Run through the data and copy out every line that mentions the word "Follow".
───
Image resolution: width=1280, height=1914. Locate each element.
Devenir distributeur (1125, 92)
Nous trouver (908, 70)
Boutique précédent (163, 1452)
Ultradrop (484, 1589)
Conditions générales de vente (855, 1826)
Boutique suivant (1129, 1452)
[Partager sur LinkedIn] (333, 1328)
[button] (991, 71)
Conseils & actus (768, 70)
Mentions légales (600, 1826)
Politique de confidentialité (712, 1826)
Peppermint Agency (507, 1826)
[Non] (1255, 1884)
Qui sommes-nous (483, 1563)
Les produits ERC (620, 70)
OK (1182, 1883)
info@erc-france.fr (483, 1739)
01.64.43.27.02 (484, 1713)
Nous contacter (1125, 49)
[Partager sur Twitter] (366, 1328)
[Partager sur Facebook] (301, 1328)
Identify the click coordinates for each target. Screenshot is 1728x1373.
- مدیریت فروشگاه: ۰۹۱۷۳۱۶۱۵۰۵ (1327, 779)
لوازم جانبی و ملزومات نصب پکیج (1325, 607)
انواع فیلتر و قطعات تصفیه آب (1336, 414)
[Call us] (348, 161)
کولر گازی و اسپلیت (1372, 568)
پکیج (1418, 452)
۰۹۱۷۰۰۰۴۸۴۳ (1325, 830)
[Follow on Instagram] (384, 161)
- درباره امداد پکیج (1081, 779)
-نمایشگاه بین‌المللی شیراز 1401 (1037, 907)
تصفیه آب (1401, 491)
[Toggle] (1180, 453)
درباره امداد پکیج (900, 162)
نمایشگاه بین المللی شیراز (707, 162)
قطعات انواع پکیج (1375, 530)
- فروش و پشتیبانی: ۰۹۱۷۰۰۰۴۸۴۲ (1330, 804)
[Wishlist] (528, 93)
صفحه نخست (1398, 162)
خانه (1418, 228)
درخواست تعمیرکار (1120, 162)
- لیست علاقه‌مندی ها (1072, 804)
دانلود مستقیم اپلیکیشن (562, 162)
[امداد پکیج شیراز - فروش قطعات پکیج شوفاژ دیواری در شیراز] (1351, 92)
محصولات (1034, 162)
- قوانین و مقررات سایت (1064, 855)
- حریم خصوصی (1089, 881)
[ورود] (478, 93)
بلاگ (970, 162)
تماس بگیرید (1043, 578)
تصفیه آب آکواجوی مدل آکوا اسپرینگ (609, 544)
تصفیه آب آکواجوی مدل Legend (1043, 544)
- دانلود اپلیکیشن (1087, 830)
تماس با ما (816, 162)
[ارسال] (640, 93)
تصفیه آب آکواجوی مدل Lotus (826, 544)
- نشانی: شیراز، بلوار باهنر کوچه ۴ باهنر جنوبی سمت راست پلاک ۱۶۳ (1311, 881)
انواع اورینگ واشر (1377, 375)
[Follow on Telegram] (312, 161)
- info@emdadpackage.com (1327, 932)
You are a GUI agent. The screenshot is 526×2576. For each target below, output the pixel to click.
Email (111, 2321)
───
◆ **Answer for the task**
[Follow on Instagram] (384, 161)
[Follow on Telegram] (312, 161)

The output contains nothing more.